Что касается плода, то в любом случае нужно делать неинвазивный анализ на хромосомные аномалии с 9 недель беременности. Он рекомендуется абсолютно всем беременным.

Добрый день, У моего сына не уточненный диагноз, у нас один из видов хондродисплазии. Нам порекомендовали пройти полноэкземное секвенирование. Cколько это будет стоить ?

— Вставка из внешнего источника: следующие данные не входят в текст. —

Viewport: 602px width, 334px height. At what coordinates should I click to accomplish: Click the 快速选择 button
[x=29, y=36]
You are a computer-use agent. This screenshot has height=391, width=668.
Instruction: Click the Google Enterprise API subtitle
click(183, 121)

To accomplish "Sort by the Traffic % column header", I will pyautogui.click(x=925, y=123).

Здравствуйте, Ольга, Да, мы можем провести такое исследование. 1) Панель заболеваний соединительной ткани Он анализирует 494 гена болезни суставов, кожи, костей. Стоимость 19500 грн 2) Анализ клинического экзома Анализ всех генов, по которым известно клиническое значение - около 6 000 генов. Стоимость 25000 грн

Благодарю за скорый ответ. Можно еще вопрос - а результат этих анализов что будет содержать: я имею в виду вы просто укажете какая мутация генов произошла, или же в нем будет указан диагноз? Не знаю смогла ли я донести свою мысль: я имею в виду, например я будучи не врачом, смогу прочитать диагноз своего ребенка или с вашим заключением я должна буду найти специалистов, которые мне расшифруют эту мутацию и скажут окончательный диагноз?

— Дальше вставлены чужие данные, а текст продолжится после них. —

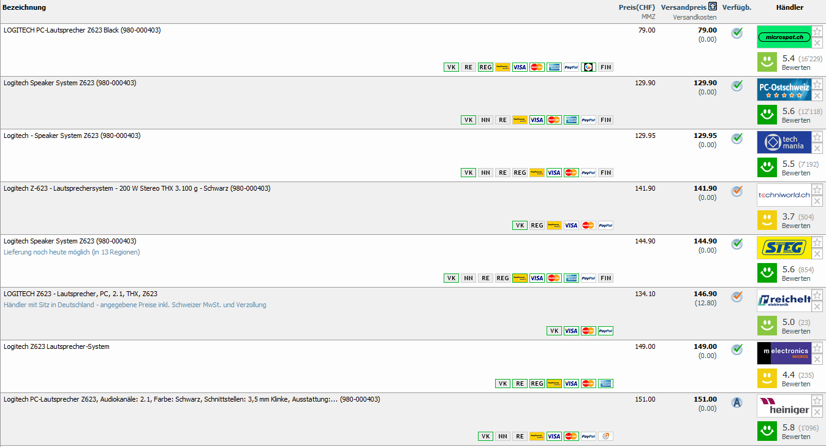Click the shipping icon beside Versandpreis header
This screenshot has width=826, height=447.
(x=712, y=7)
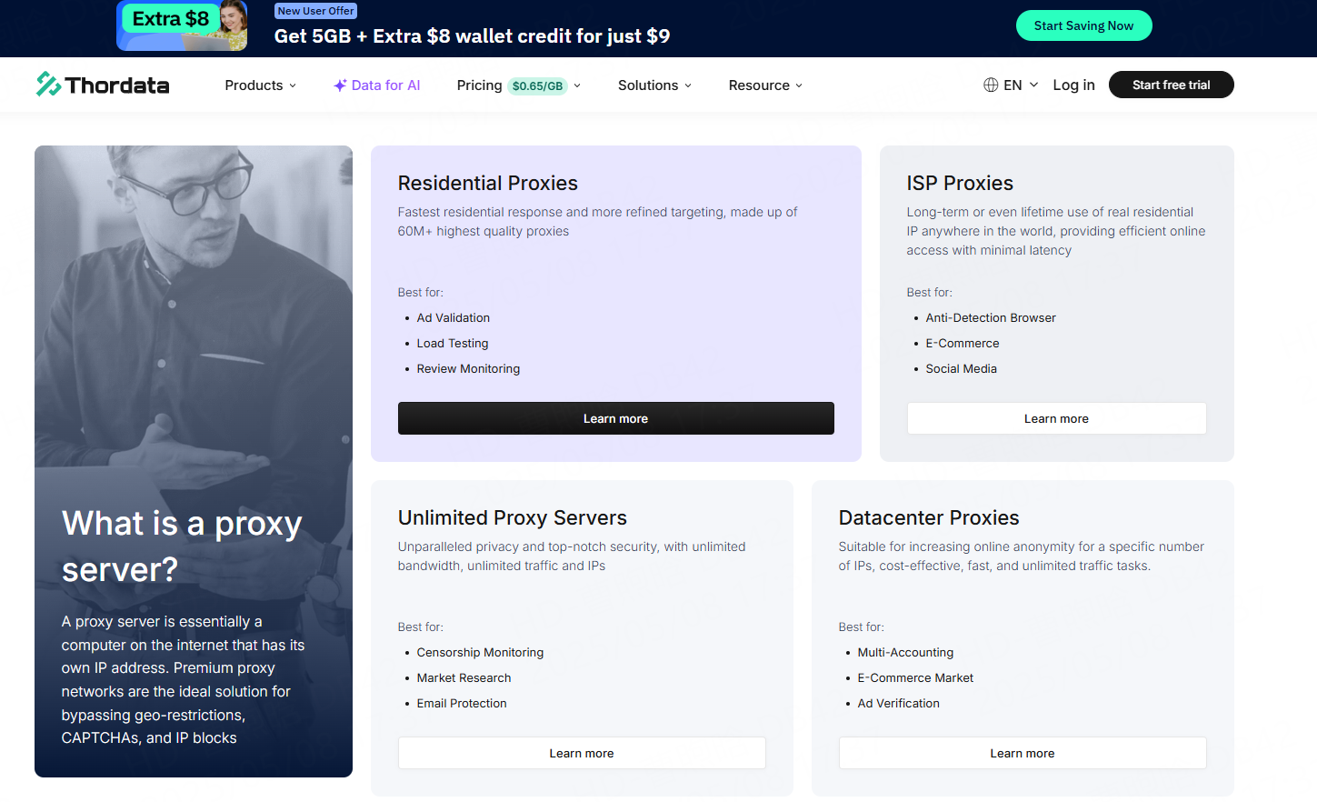Click Learn more under Unlimited Proxy Servers
Screen dimensions: 1317x802
coord(582,753)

В результате будет содержаться мутации и конкретные гены. Например, ген FBN1 И будет указано, какие болезни с ним ассоциированы. Также, будет проанализирована медицинская история, которую вы приложите, и будут комментарии врача, может ли именно эта мутация связана быть с заболеванием. Вы сможете и сами найти информацию в интернете по этому гену и связанным с ним заболеваниям. Первоисточник информации для всех врачей-генетиков - omim.org Обычно заказывают консультацию врача. Потому что если найдена мутация, то нужно потом ее проверить у родителей, для исключения носительства. Если ген связан с несколькими болезнями, врач сравнивает симптомы и ставит окончательный диагноз.